When it comes to financial reporting, you want to know what to expect from working with your fund accounting provider. In setting up the fund accounting workflow for your fund, you are looking forward to the day-to-day collection and dissemination of information and who is going to need it. It is important to remember that there will be more than one audience for the financial reporting that comes from your fund accounting team and those different audiences will have different needs and expectations.
There are five standard deliverables your teams will expect to receive from fund accounting on a periodic basis. You can choose when and how often you want to receive this reporting when you set up the fund with your fund accounting provider.
The Standard Fund Accounting Reporting Package
- Balance sheet – This is fund accounting’s snapshot of the assets, liabilities and members’ equity for the fund.
- Income statement – This is a statement of operations, the profits and losses for the period. For audit purposes, fund accounting will prepare an income statement annually. For any other purposes it can be as often as desired. You will decide on the frequency during set up with your fund accounting partner. Quarterly is typical but many funds prefer a more frequent income statement.
- Partners capital statement. – This is a combination of a balance sheet and income statement. In it, fund accounting shows capital activity, contributions, profit and loss activity and what percentage of fund assets belong to the limited partners as opposed to the general partner.
- Statement of cash flows – This shows all the uses of cash for the period.
- Schedule of investments –This shows all the portfolio assets.
The Multiple Audiences for Fund Accounting Deliverables
There is more than one audience for the financial reporting produced by fund accounting. The particular data set and formatting of each report can and should be customized for each audience. Any attributes that may be relevant to specific users of this document package should be identified during fund accounting set up so that the appropriate data will be captured and reported by fund accounting at the desired interval. Consider what specific data fund accounting should include and how it should be presented in order to streamline the efforts of each audience.
- Management – Many managers receive financial reporting quarterly but you can have fund accounting produce financial reports at any frequency you prefer. Reporting can include whatever specifics you want to see.
- Auditors – Annual reporting is typical for auditors. Fund accounting should produce audit-quality work papers that are clear, easy to review and cover everything that would be part of a Provided by Client (PBC) list request.

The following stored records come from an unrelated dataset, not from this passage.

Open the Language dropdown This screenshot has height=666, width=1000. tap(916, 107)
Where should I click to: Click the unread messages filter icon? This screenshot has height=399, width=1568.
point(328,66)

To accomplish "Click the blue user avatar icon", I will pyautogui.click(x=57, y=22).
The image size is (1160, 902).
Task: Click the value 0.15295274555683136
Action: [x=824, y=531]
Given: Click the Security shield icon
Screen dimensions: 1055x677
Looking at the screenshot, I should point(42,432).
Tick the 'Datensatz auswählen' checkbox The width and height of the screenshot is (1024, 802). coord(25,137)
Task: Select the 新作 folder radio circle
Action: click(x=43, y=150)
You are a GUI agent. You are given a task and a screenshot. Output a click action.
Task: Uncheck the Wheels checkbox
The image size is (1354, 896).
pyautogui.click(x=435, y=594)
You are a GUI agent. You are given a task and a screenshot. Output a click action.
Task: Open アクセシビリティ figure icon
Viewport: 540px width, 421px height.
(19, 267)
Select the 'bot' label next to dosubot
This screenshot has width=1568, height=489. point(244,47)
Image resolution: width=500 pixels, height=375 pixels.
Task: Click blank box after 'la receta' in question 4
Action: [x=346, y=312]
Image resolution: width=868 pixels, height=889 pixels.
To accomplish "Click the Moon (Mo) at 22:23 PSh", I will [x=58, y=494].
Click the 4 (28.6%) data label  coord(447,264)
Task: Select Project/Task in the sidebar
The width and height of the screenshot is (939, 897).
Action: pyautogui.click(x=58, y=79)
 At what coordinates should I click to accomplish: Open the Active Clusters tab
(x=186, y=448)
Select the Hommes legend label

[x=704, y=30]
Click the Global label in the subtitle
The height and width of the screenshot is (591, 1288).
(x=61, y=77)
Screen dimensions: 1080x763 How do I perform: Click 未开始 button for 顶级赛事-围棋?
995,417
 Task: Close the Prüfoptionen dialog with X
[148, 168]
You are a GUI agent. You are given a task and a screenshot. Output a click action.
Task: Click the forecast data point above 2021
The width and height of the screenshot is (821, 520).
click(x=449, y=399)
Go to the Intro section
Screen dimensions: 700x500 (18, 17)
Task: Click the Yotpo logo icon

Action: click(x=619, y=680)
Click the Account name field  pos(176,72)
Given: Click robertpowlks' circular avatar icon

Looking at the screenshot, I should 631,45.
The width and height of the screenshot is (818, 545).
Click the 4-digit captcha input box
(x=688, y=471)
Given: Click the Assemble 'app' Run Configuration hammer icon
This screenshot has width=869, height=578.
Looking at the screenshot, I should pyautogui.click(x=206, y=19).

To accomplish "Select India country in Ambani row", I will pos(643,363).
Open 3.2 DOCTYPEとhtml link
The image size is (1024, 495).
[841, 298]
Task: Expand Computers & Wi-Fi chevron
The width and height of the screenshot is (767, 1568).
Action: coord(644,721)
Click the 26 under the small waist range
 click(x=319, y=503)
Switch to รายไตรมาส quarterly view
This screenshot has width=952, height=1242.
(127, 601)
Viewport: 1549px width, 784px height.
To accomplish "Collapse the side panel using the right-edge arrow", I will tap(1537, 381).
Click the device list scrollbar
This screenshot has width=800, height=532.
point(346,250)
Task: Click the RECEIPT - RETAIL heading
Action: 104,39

This may include calculations and transparency into how the fund accounting system handled the calculations
- Deal Teams – The frequency deal teams prefer will be in line not only with management reporting from fund accounting but any other deliverables the deal teams may receive relating to the Know Your Client (KYC) process with their partners or tracking of leverage and credit facilities. The fund accounting document package may need to be reviewed each time they draw on a credit line. Deal teams will typically be interested in fund accounting reports that cover asset-level cash flows and attribution of assets so they can monitor portfolio exposure by geography, deal partners, etc.
- Investors – Quarterly or monthly investor statements from fund accounting are most common. Data for investor statements depends entirely on what management would like fund accounting to include. Some possibilities are Internal Rates of Return (IRR) by period, a granular breakout of expenses,or industry metrics such as Distributions to Paid-In Capital (DPI), Total Value to Paid-In Capital (TVPI) or Gross Multiple of Invested Capital (MOIC). Such fund accounting data enables investors to assess the performance of their investment. Consider how much information is too much for an investor statement and will only cause confusion and unnecessary questions from investors.
Details for Fund Accounting to Consider
What information to include, how to present it and for whom is worth considering when you set up ongoing reporting with fund accounting. If, for example, the portfolio includes multiple loans from various countries it will be useful to have fund accounting identify the country for each loan in the schedule of assets or in the footnotes. This may be significant for management and deal teams while less so for auditors and investors. Each of the audiences involved in your fund will benefit from a presentation and a frequency designed by fund accounting to meet their needs.
Outside Audiences for Fund Accounting Deliverables
Additional reporting to third parties is also something to consider having fund accounting customize. There are a number of outside entities that may benefit from and appreciate reporting customized by fund accounting for their needs. These may include leverage providers, custodians and tax preparers doing quarterly reviews to ensure compliance with REITS, RICs, or Opportunity Zone Funds. Customizing reporting for each audience shows professionalism and care and is easily accomplished by a strong fund accounting partner with thoughtful planning at fund setup.